5. Terpentine

9 1 9
                                    

'Nodig hem een keer uit!' zegt mijn vader als ik hem vertel dat de nieuwe jongen Isaac heet. 'Ik moet nog steeds wat weten over die verdomde zwaartekracht.'

Ik zucht terwijl ik een stuk chocola pak. 'Ik ken hem pas net. En niet alle mensen die Isaac heten, zijn wetenschappers.'

'Maakt dat wat uit? Hij woont toch op de boerderij hier?'

'Sera is bang voor mensen.' Jeffrey komt de trap af gelopen. Zijn shirt zit vol met verfvegen.

'Hier.' Ik gooi een fles terpentine naar hem toe. 'Heb ik onderweg naar huis gekocht.'

'Dank je,' mompelt hij.

'En alsof jij zo veel contact hebt met andere mensen. Jij schildert ze alleen maar,' zeg ik.

Jeffrey breekt ook een stuk van de reep chocola af. 'Ik zei ook niet dat het iets slechts was.'

Mijn vader schuift zijn papieren aan de kant en kijkt ons aan. Ik schrik ervan, omdat hij ons nu echt als vader aankijkt in plaats van enge wetenschapper. Jeffrey en ik zijn allebei stil.

'Er moet verandering in komen,' zegt mijn vader.

Ik kijk mijn broer aan, alsof hij misschien wel weet waar dit over gaat, maar hij kijkt net zo verbaasd terug. 'Waarin? Ander merk terpentine?'

'Dat mensenschuwe gedrag.' Mijn vader staat op. 'Ik weet dat ik zelf ook de hele tijd m'n eigen ding doe en ik zeg ook niet dat we daarmee moeten stoppen. Maar misschien moeten we een keer samen iets doen. In het weekend bijvoorbeeld. Naar het park gaan of zoiets, zoals alle normale gezinnen. Die doen dat toch?'

Ik laat deze woorden even op me inwerken. Ik had van alles verwacht, maar dit? Het klinkt niet als een slecht plan. Ik mis het ook wel om met z'n drieën iets te doen. Ik heb me in deze drie weken heel eenzaam gevoeld, maar dat heb ik ook wel een beetje aan mezelf te danken. Ik weigerde al het contact met anderen. Zelfs met mijn vader en mijn broer.
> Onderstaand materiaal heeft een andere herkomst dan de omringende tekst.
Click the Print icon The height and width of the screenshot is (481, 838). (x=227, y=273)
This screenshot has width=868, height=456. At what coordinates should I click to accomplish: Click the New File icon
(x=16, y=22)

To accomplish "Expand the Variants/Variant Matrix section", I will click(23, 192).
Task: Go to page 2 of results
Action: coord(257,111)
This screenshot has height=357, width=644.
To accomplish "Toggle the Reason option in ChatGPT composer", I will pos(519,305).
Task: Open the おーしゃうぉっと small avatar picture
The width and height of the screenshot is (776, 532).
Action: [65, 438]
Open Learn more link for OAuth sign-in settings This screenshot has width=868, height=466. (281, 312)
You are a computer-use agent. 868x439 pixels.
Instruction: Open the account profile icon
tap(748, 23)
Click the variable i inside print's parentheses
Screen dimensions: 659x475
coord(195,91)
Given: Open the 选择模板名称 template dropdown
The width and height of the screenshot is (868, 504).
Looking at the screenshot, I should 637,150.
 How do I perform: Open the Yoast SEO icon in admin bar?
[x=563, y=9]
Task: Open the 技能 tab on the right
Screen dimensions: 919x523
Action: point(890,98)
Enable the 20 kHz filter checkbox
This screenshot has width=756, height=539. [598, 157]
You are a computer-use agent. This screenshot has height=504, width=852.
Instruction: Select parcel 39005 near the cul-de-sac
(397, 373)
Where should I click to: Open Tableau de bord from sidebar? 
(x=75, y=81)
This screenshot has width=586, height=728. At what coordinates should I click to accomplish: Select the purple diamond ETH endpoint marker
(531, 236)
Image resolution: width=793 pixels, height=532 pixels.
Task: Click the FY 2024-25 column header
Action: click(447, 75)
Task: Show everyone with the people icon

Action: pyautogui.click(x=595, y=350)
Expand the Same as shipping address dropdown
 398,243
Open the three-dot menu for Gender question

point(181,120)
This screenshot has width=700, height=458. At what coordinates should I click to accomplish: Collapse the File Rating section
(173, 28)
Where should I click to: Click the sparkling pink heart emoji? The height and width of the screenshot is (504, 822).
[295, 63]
Mijn vader kijkt ons nog steeds aan.

'Prima,' zeg ik. Jeffrey knikt ook. 'Dus dit weekend in het park?' vraagt hij.

Mijn vader knikt. 'Dan kunnen we picknicken of zo.'

Ik weet nu al hoe dit zal gaan. We zoeken een leuk plekje op in het park, leggen een kleedje neer en allemaal lekkernijen. Ik neem heel per ongeluk een roman mee, mijn vader gaat een appel bestuderen en meet de hoeken van de takken van de bomen en Jeffrey verdwijnt gewoon, zoals altijd wanneer we samen ergens heen gaan, om foto's te maken van mooie dingen of om ergens te gaan zitten en te gaan tekenen.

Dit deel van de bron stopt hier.